ACTIVITY: What's needed is a full, exact retyping of the records.

DATASET ENTRIES:

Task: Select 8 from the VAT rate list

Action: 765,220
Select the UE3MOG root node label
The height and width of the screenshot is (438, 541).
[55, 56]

TASK ANSWER:
Task: Select 8 from the VAT rate list

Action: 765,220
Select the UE3MOG root node label
The height and width of the screenshot is (438, 541).
[55, 56]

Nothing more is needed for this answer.